D'année en année, ces chiffres semblent seulement augmenter. De 1994 à 2003, le nombre d’adultes diagnostiqués avec un trouble bipolaire aux États-Unis a doublé, tandis que l’incidence chez les enfants et les adolescents a été multipliée par 40..
Alors que les augmentations sont en grande partie le résultat d'une plus grande sensibilisation du public et des communautés de traitement, elles n'expliquent pas à elles seules pourquoi tant d'Américains sont diagnostiqués comme étant bipolaires que apparemment aucun autre endroit sur la planète..
Trouble bipolaire aux États-Unis
Le trouble bipolaire se caractérise par un cycle anormal d'humeurs qui vont bien au-delà des hauts et des bas qu'une personne peut rencontrer dans la vie quotidienne. C'est une maladie débilitante, caractérisée par des périodes de hauts maniaques et de dépressions, qui peut rendre le fonctionnement difficile pour certains et presque impossible pour d'autres..
En conséquence, la maladie bipolaire est aujourd'hui responsable de plus d'années perdues en invalidité que toutes les formes de cancer ou toutes les maladies neurologiques majeures telles que l'épilepsie et la maladie d'Alzheimer. Contrairement à ces conditions, les troubles bipolaires ont tendance à survenir beaucoup plus tôt dans la vie et peuvent persister à différents degrés de gravité au cours de la vie..
Le trouble bipolaire est associé à des taux de chômage élevés et à des difficultés liées au travail, même chez les personnes ayant fait des études collégiales. Les statistiques varient, mais le taux de chômage des personnes atteintes de trouble bipolaire peut varier de 40 à 60%..
Une analyse des données épidémiologiques de 1991 à 2009 a conclu que le coût annuel des soins pour les personnes vivant avec un trouble bipolaire aux États-Unis dépasse 150 milliards de dollars. Selon certaines estimations, les coûts indirects (notamment la perte de productivité, le chômage et l’invalidité) sont quatre fois plus élevés.
Une étude montre que le taux de troubles bipolaires est le plus élevé aux États-Unis
Avec l’augmentation constante du nombre de diagnostics annuels, les États-Unis semblent dépasser tous les autres pays en ce qui concerne le pourcentage de personnes qui vivent ou ont vécu avec la maladie..
Selon une étude réalisée par le NIMH dans 11 pays, les États-Unis enregistrent le taux le plus élevé de trouble bipolaire au cours de leur vie, à 4,4%, contre une moyenne mondiale de 2,6%. En outre, les États-Unis se classent au premier rang dans sept des huit catégories bipolaires différentes. (Le Brésil a signalé un taux de dépression majeure de 10,4% contre 8,3%).

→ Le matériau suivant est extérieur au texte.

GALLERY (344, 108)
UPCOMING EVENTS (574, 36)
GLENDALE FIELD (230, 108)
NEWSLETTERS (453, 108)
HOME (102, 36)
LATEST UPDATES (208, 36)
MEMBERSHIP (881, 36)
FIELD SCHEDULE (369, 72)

En répondant aux résultats, les chercheurs du NIMH n'ont pas été en mesure de relier des facteurs spécifiques à ces disparités, sauf pour suggérer que la génétique, la culture, l'environnement et les infrastructures de soins de santé peuvent jouer un rôle..

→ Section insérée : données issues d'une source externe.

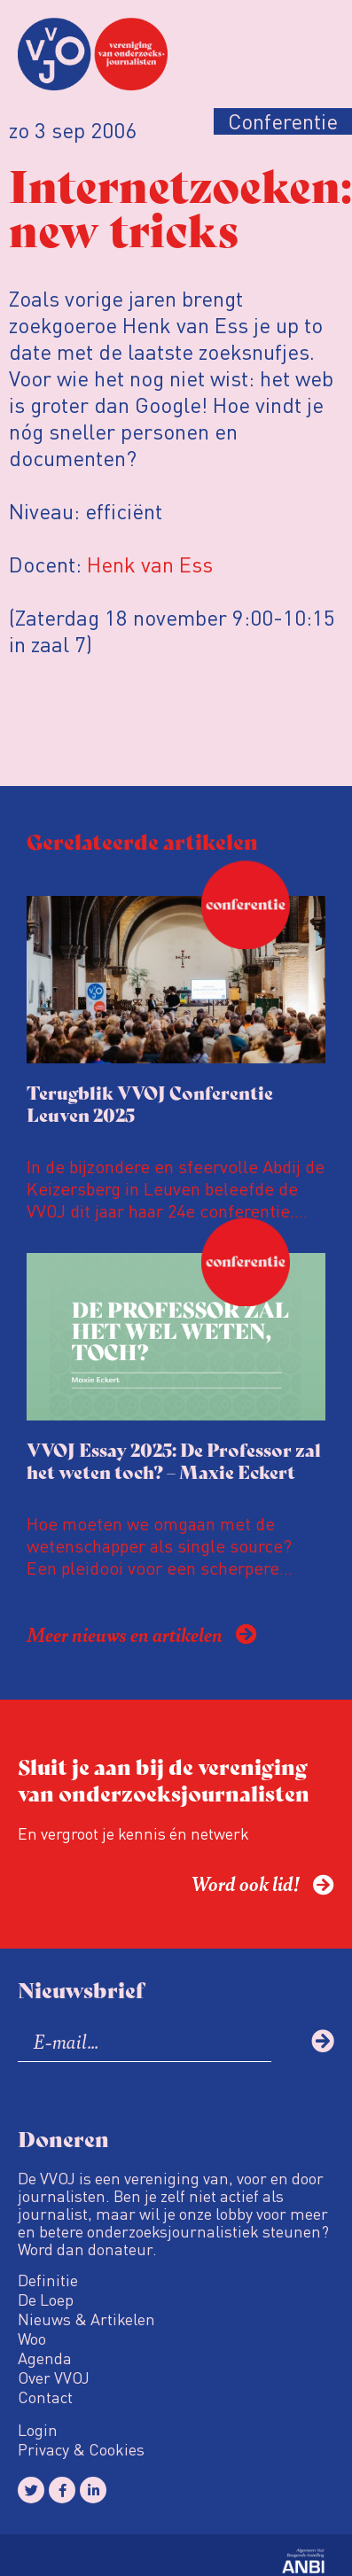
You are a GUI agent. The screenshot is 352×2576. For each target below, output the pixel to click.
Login (38, 2430)
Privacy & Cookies (81, 2449)
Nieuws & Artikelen (86, 2319)
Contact (45, 2397)
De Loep (46, 2299)
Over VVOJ (54, 2377)
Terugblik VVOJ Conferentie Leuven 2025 (150, 1103)
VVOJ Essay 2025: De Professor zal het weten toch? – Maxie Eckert (174, 1460)
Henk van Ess (150, 564)
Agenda (45, 2358)
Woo (32, 2338)
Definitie (48, 2280)
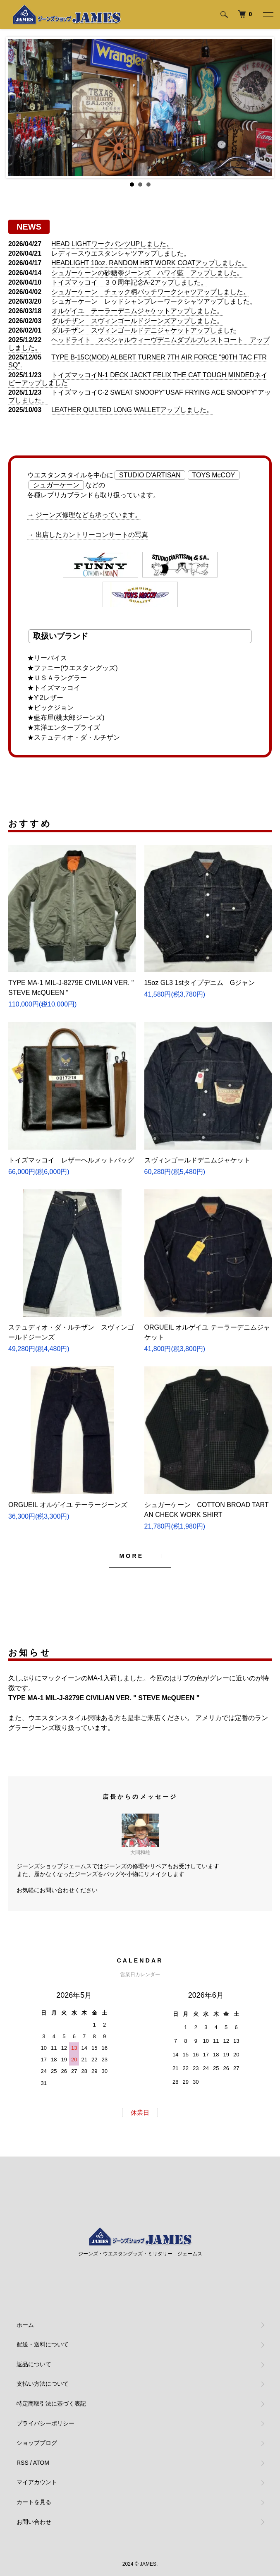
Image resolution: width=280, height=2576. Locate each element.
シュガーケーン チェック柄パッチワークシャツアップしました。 (150, 291)
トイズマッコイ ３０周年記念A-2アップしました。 (129, 282)
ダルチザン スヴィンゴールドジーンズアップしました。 (137, 320)
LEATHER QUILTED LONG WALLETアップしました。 (132, 409)
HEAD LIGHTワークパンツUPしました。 (112, 243)
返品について (34, 2364)
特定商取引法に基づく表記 (51, 2403)
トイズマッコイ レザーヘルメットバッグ (71, 1160)
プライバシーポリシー (45, 2423)
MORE (132, 1556)
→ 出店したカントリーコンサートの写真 (87, 534)
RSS (23, 2462)
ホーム (25, 2325)
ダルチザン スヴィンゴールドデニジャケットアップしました (144, 330)
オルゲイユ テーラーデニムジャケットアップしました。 (137, 310)
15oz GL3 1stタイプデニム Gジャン (199, 982)
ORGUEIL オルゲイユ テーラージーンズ (67, 1504)
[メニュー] (267, 14)
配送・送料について (43, 2344)
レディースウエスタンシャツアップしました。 (120, 253)
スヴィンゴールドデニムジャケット (197, 1160)
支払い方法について (43, 2383)
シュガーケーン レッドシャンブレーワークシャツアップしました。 (153, 301)
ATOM (41, 2462)
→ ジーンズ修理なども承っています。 (84, 514)
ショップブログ (37, 2442)
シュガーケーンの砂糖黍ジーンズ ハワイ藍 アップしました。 (147, 272)
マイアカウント (37, 2482)
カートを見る (34, 2502)
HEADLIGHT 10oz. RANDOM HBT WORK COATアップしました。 (150, 262)
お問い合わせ (34, 2521)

Ce qu'ils ont pu souligner, c’est certaines lacunes dans la manière dont les autorités de santé définissent l’évolution et les résultats des troubles bipolaires. Ces définitions sont au cœur même du diagnostic de la maladie bipolaire. Toute variation peut entraîner un diagnostic erroné ou, comme le suggèrent certains experts, un potentiel croissant de surdiagnostic.

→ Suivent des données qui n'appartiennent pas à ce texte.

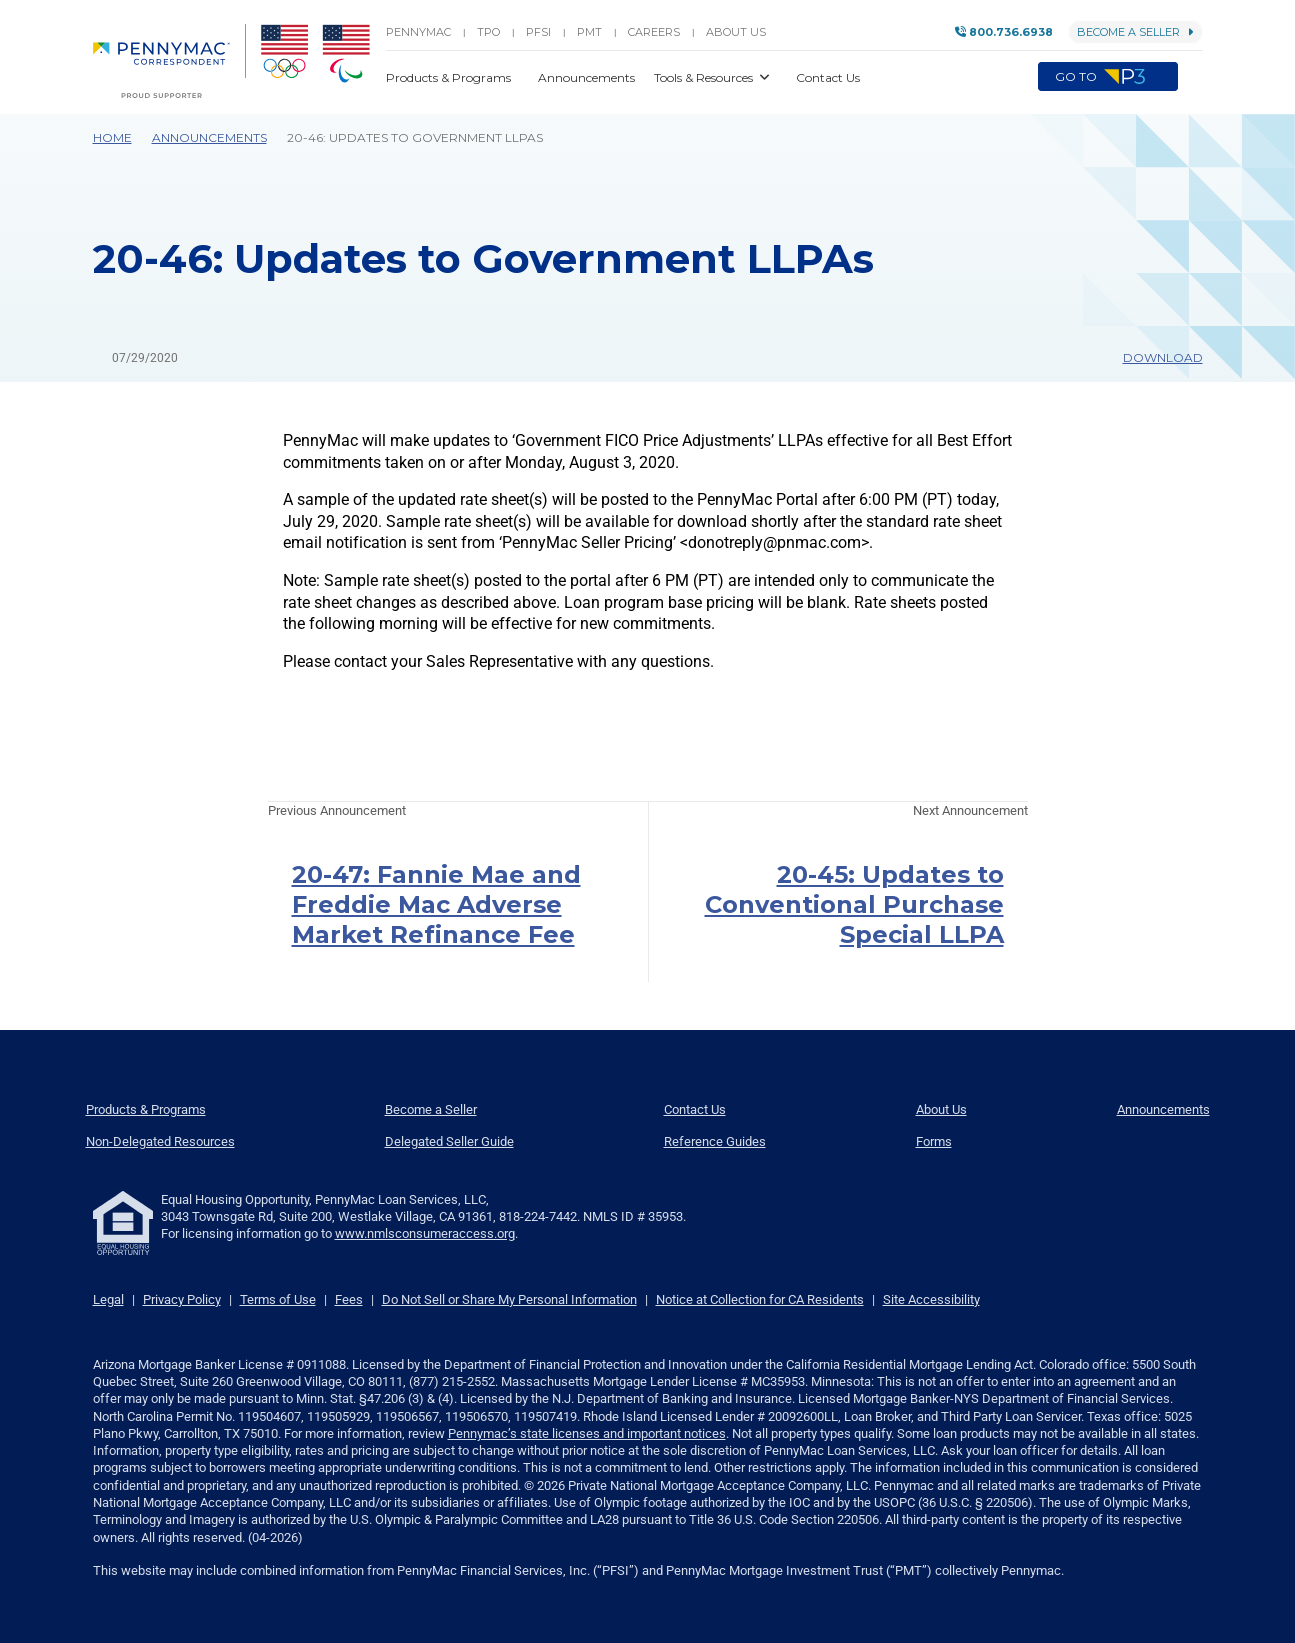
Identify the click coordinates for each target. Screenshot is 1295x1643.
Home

Surdiagnostic du trouble bipolaire chez l'adulte et l'enfant
Aux États-Unis, le diagnostic du trouble bipolaire est fondé sur un ensemble de critères auxquels une personne doit satisfaire pour être considérée comme bipolaire..
Le trouble bipolaire I, par exemple, est défini par la survenue d'au moins un épisode maniaque, généralement en association avec un ou plusieurs épisodes dépressifs. Les mêmes lignes directrices suggèrent qu’un épisode de manie sans dépression peut suffire à poser un diagnostic tant qu’il n’ya pas d’autres causes de symptômes (notamment toxicomanie, maladie systémique, troubles neurologiques ou autres maladies mentales)..
En tant que tel, le diagnostic de trouble bipolaire est à la fois une inclusion (ce qui signifie qu'une personne doit répondre à certains critères) et une exclusion (ce qui signifie que nous devons exclure toutes les autres causes avant de poser un diagnostic définitif). Selon certains membres de la communauté médicale, les médecins courent un risque croissant de ne pas réussir dans ces deux catégories..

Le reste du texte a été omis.